AirAsia

Job Description

Description:

This position will report directly to the Capital A Group CISO. The candidate will provide advice, consultation, and awareness of the Group Information Security requirements to technical teams and other employees, and ensure its implementation. This role will be responsible for ensuring internal systems and processes are compliant with information security standards (e.g, ISO 27001, PCI DSS, CIS, NIST CSF, etc); monitoring, managing, and closing information security compliance issues. Other responsibilities include identification, evaluation, and interpretation of standards, regulatory, statutory, and member security requirements, control deficiencies, and information security risks. This position will be the primary point of contact during information security incidents and responsible for managing the incident.

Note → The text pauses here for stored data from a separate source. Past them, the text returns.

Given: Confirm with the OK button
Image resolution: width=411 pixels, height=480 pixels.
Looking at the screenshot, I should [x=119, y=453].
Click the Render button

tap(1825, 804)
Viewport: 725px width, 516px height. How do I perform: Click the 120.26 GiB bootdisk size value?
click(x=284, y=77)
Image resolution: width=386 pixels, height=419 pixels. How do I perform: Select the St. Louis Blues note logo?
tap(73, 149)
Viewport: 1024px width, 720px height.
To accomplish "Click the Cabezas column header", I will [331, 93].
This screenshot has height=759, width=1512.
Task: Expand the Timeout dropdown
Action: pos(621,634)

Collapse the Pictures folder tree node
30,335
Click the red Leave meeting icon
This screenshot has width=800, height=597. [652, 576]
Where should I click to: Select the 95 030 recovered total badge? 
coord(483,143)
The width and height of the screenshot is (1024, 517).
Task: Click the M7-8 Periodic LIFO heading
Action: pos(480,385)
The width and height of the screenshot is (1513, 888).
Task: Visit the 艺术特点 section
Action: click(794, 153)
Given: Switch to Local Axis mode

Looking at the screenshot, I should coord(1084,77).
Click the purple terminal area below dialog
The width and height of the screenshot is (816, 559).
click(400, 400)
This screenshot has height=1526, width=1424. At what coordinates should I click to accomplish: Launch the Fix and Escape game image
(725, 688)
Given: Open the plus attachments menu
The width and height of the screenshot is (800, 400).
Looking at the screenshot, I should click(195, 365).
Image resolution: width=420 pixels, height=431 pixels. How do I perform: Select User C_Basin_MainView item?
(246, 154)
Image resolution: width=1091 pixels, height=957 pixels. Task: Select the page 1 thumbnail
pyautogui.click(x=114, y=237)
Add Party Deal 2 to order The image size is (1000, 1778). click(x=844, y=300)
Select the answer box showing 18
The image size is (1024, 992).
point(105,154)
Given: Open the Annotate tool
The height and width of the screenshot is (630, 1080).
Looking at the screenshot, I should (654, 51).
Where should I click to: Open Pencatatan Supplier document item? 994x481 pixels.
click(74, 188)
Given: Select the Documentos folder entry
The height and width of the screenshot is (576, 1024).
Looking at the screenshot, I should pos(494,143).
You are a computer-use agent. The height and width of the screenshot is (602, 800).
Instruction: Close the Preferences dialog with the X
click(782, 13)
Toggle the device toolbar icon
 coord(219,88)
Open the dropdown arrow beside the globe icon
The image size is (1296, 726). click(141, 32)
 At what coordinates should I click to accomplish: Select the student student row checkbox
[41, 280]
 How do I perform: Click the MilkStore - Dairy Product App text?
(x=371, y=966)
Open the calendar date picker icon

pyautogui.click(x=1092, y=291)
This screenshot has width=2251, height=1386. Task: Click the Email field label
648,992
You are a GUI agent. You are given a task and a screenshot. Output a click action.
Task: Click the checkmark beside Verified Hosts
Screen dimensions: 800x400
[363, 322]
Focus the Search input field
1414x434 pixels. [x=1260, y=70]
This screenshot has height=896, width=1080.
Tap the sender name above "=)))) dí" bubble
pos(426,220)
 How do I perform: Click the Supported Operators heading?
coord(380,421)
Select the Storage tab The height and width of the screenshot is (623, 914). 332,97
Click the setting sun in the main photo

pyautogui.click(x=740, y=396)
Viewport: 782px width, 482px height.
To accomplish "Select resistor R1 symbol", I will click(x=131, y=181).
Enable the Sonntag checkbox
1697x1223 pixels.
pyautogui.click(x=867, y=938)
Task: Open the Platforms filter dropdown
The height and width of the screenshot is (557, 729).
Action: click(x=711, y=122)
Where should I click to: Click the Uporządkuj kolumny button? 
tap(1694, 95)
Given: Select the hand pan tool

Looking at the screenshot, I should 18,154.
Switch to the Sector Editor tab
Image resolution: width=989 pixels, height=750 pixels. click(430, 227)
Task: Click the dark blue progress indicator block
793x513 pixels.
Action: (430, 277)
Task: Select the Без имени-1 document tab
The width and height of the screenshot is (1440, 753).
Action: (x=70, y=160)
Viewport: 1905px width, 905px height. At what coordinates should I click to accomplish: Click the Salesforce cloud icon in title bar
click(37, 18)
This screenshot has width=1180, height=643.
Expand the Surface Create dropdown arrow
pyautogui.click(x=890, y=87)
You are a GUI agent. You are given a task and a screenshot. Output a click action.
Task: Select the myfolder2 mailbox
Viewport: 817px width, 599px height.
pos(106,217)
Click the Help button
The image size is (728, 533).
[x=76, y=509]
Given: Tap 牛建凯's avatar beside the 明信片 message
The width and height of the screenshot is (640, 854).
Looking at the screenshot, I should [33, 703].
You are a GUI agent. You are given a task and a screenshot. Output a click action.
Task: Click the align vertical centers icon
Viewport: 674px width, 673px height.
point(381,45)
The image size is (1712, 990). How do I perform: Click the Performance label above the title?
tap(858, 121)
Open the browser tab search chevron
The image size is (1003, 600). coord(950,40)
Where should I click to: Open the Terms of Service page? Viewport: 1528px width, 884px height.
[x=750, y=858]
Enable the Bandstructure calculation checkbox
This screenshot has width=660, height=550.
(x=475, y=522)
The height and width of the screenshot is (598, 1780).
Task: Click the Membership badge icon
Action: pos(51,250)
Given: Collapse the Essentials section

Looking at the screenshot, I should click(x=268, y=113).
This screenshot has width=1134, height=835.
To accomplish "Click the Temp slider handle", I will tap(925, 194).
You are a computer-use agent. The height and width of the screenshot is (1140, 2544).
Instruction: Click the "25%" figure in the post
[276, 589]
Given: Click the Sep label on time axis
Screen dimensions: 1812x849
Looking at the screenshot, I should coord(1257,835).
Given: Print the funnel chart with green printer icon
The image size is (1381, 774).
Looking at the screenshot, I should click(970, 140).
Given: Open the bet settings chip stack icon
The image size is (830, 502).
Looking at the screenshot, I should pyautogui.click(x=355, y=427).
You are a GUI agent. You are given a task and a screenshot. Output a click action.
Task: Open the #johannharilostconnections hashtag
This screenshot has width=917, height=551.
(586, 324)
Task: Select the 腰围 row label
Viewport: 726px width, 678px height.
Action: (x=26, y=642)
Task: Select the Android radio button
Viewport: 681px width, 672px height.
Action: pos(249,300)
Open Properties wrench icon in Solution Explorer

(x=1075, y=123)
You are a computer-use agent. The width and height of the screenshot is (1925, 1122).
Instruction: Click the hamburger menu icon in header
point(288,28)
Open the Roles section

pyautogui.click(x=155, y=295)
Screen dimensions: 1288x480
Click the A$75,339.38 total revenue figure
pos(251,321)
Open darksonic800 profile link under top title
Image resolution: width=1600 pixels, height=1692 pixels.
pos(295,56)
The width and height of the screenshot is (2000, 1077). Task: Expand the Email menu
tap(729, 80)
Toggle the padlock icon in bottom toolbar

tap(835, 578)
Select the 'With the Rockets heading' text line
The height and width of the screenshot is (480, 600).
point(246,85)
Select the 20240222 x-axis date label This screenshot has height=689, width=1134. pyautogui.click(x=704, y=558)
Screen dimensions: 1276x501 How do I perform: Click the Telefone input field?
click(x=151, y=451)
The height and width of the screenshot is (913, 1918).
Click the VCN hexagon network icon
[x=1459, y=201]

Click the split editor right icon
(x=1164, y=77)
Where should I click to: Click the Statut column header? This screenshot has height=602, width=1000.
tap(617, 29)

Duties and responsibilities

• Advise CISO on local information and cybersecurity-related regulations and requirements, and then map or recommend changes to existing policies and frameworks.
• Advise local CEO(s) and management on Information Security matters, which may, from time to time, include updates to the Boards of Directors of the various entities.
• Monitor and report on compliance with security and data protection policies, as well as the enforcement of policies.
• Work with in-country Data Protection Officer(s) of Capital A on data protection requirements.
• Maintain a record of up-to-date information security assets (e.g, equipment, documents, etc)
• Participate and facilitate audits and assessment activities to ensure compliance with information security requirements.
• Monitor and investigate local security events and incidents in collaboration with the Group Detection & Response team (Security Operations Center). 
• For locally arising security incidents, act as Incident Manager, in coordination with Group Incident Response & Management teams.
• Identify, communicate, and manage current and emerging security threats with relevant stakeholders. To manage end-to-end information security incidents with the assistance of incident management teams.
• Conduct or facilitate periodic and/or ad-hoc information security assessments and testing, as well as manage the findings.
• Analyse management and technical controls to ensure specific security and compliance requirements are met through verification of documented processes, procedures, and standards in order to validate the maintenance of secure configurations.
• Monitor and facilitate the entitlements review process to ensure compliance.
• Monitor third-party risk assessments and assist in performing internal risk assessments.
• Support development and reviews of security policies, processes, and procedures and support service-level agreements to ensure that security controls are managed and maintained.
• Collaborate on IT projects to ensure that security policy/risk issues are addressed throughout the project life cycle.
• Information Security Awareness - Participate in the development of information security awareness training in conjunction with other members of the GRC. Provide consultation, education, and awareness on information security requirements to various levels of management and Allstars.
• Liaise with the Group Information Security Architecture team to ensure local requirements and activities are aligned with the strategies and objectives of group information security design. 
• Monitor local guest accounts, payments, and fraud risks and advise Group Business Security (SuperApp accounts and payments anti-fraud, Fraud Operations Team, and Continuous Monitoring Team) on local business security requirements and threats. 

Requirements:

• Bachelor's Degree in Information Technology, or Business with IT, Computer Science, or equivalent
• Minimum 6 years experience in managing Information Security Operation/Governance, Risk Management, and Compliance, or related fields
• Relevant industry certification is an advantage (ISO 27001, CISA, CISSP, CGEIT, etc)
• Working knowledge in common IT/information security-related regulations or standards, especially ISO 27001 and PCI-DSS
• Working knowledge of local information and cybersecurity-related regulations and requirements is a huge advantage
• Ability to develop, review and maintain documentation in a timely manner
• Strong communication (spoken and written), interpersonal, and conflict resolution skills. The ability to establish and maintain rapport with stakeholders is highly desired.
• Strong analytical and critical thinking skills
• Result-oriented, high level of attention to detail, self-starter and motivator, ability to multitask and adjust to shifting priorities.